本研究還發(fā)現(xiàn)Ox-LDL刺激后的巨噬細(xì)胞中自噬功能沒有明顯改變，但p62 的轉(zhuǎn)錄水平有顯著的上調(diào)，說明Ox-LDL主要在轉(zhuǎn)錄水平上調(diào)p62，同時也提示p62蛋白水平升高不是自噬溶酶體功能受損的充分依據(jù)。研究同時發(fā)現(xiàn)沉默p62后能夠影響炎癥因子的表達(dá)，推測在巨噬源性泡沫細(xì)胞中p62上調(diào)可能是一種保護機制，即p62通過抑制IL-6和TNFα mRNA的表達(dá)避免可能繼發(fā)的更強的炎癥反應(yīng)，這與既往文獻(xiàn)報道一致[25]。
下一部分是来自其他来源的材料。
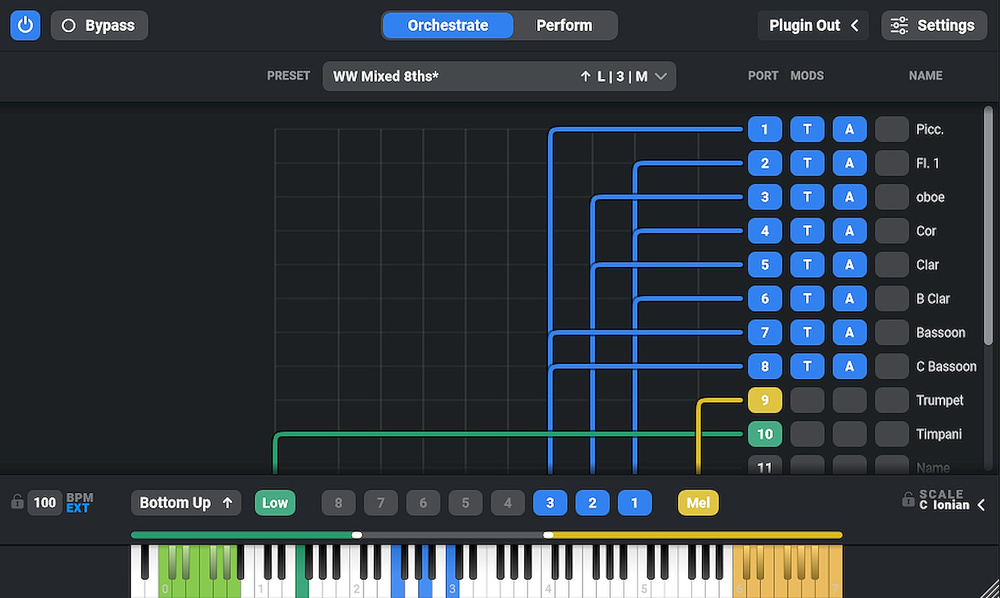This screenshot has height=598, width=1000.
Task: Open the WW Mixed 8ths preset dropdown
Action: [x=499, y=76]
p62可以結(jié)合細(xì)胞器表面泛素化的蛋白，將這些細(xì)胞器拖入自噬小體中，利用自噬溶酶體途徑實現(xiàn)細(xì)胞器的更新[6]。與p62功能類似的還有NBR1[26]。脂滴通過p62或NBR1途徑降解目前還缺乏充分的證據(jù)，沒有報道發(fā)現(xiàn)脂滴上存在p62或NBR1蛋白[27-28]。已有研究發(fā)現(xiàn)，在脂質(zhì)負(fù)荷時自噬小體優(yōu)先與脂滴結(jié)合[29]，但具體機制還不明確。本研究發(fā)現(xiàn)，沉默p62對巨噬細(xì)胞中脂質(zhì)負(fù)荷的程度無明顯影響，也提示p62不是巨噬細(xì)胞中脂滴自噬性降解的必需蛋白。過氧化物酶體是胞內(nèi)脂肪酸代謝的重要場所，過氧化物酶體的數(shù)量與細(xì)胞內(nèi)氧化應(yīng)激水平密切相關(guān)，細(xì)胞可以通過自噬來調(diào)節(jié)過氧化物酶體數(shù)量從而控制細(xì)胞內(nèi)活性氧水平[30]。當(dāng)p62被沉默后，過氧化物酶體的自噬性降解會受到影響，表現(xiàn)為細(xì)胞內(nèi)過氧化物酶體數(shù)量增多[30]。本研究還發(fā)現(xiàn)沉默p62會上調(diào)Ox-LDL處理組細(xì)胞中PEX2蛋白水平，提示p62與過氧化物酶體自噬性降解存在相關(guān)性。PEX2作為一種E3泛素連接酶，可以增強對底物蛋白的泛素化作用，從而提高經(jīng)NBR1途徑的自噬性降解[31]。推測沉默p62后出現(xiàn)的PEX2蛋白上調(diào)可能是一種代償機制。

Keap-Nrf2通路是細(xì)胞內(nèi)主要的抗氧化反應(yīng)途徑之一。上調(diào)的p62蛋白與Nrf2競爭性結(jié)合Keap1，導(dǎo)致更多的Nrf2游離出來進(jìn)入細(xì)胞核，從而介導(dǎo)p62的轉(zhuǎn)錄[32]。p62既是該通路的誘導(dǎo)產(chǎn)物，又能反作用于該通路，促進(jìn)細(xì)胞內(nèi)活性氧的清除和DNA修復(fù)等。推測在AS斑塊區(qū)細(xì)胞中，大量表達(dá)的p62蛋白參與泛素化的蛋白和受損細(xì)胞器的降解，從而維持細(xì)胞內(nèi)部穩(wěn)態(tài)，這種p62的上調(diào)是否一種自我保護機制，還需要進(jìn)一步的研究。